Lesson 5: Talk to people
My conversation with Aziz – which wouldn’t happen if I was buried on my phone while the food – made me be willing to see the palace where he had worked. So, on my last day, the receptionist in Doge printed another Google map.
Then I lost. After receiving no help from teenage soda, I wandered for blocks, eventually asking for instructions from an elderly man who pointed red flags in the background: the palace.
Only it was not open to the public. Always, obviously.
The internet would have revealed this. However, as I struggled with the realization that I had spent hours to reach these impenetrable walls, I was seeing a road with bookstores. At least, I thought, I could find a decent map.
And I did. But the road also led to shops selling carpets with handmade carpets and copper tea set, a courtyard full of barrels of olives and a Warren of whitewashed alleys that reminded me of Andalusia, even before I met a tiny museum.
The expanding neighborhood almost looked like a Morocco setting, which is suitable, designed by the French in the 1920s and 1930s.
I learned this from a woman who introduced herself as Imane, when I stopped for mint tea in the imperial coffee. He sat near me and seemed to be either celebrity or mayor, so frequent was the greetings from passersby. I asked if I could talk to her about the neighborhood.
“Of course, my sweetie,” he said in perfect English. “I love Americans. You’re so spontaneous. “
Lesson 6: Stay open
Imane suggested that we move our conversation to a nearby location that promised to love. I went through my skepticism, estimating that I could receive some local recommendations.
As we walked, Imane’s rapid fire monologue left some room to ask about her favorite restaurants. But I learned that he had once lived in the United States, selling real estate, working for a jewelry company and driving an Uber.
Eventually we reached a set of walls only marginally less imposing than the palace. Our guard caused a carved door to a beautiful building, with green and blue geometric tile walls and complex gypsum and courtyards intertwined with orange trees. I still had no idea where I was (later I learned that it was a former court and a house for Pasha and now it is used for cultural events). And I was secreted by staff, including a bureaucrat with a stern and a cleaning woman who greeted Imane.
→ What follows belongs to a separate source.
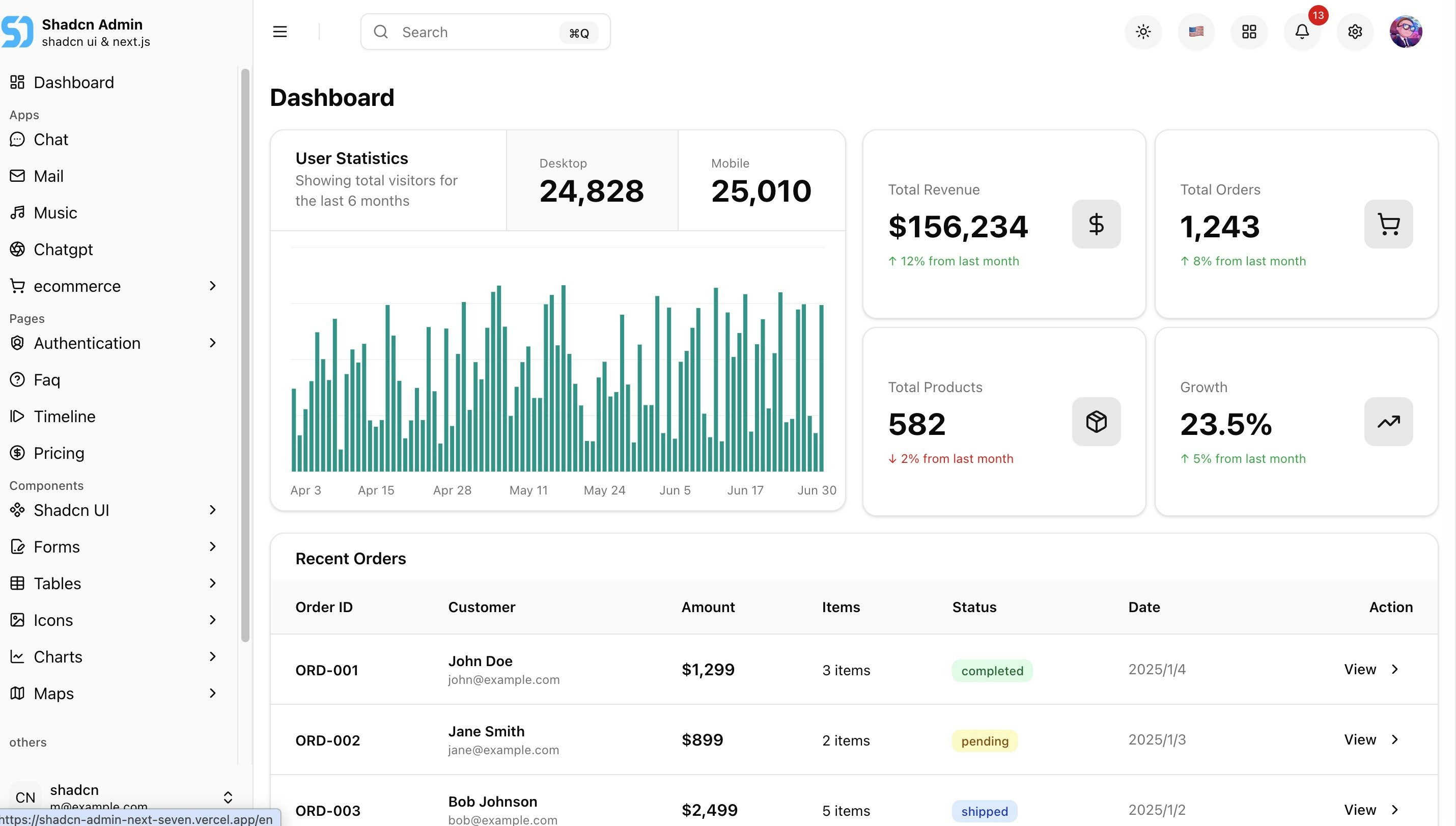
Task: Go to the Dashboard menu item
Action: click(74, 82)
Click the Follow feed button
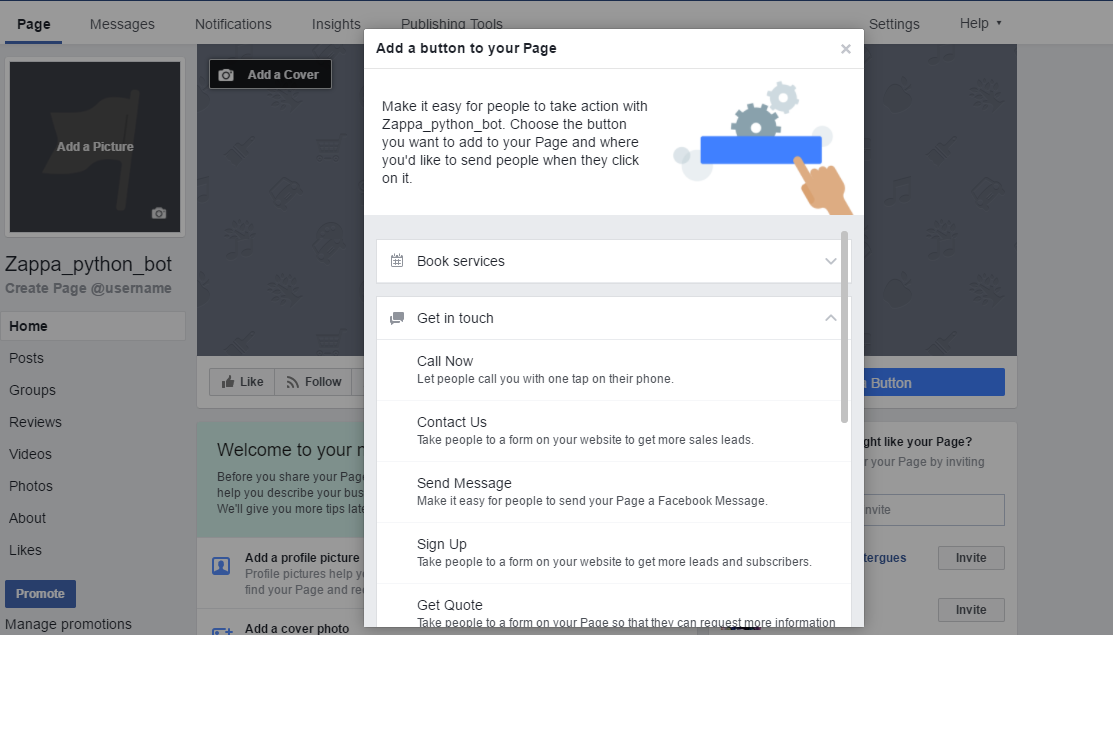Screen dimensions: 1113x732 (313, 382)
WHERE were Imane? A politician? A star of the movie?
Finally, it seemed to me. “Are you influenced?” I asked.
“I don’t like labels,” he replied.
I never learned Imane’s favorite restaurants. But she told me about her mission to spread the message that we are all connected. Eventually, she took her phone to convey to us, lived, as we discussed.
I had come all the way without my phone. I had lost and found my way, discovered monuments and tiny jewelry. I had developed a sense of the city as a place that still existed mainly for its inhabitants, not its visitors.
And there I was in the living food of someone else’s social media.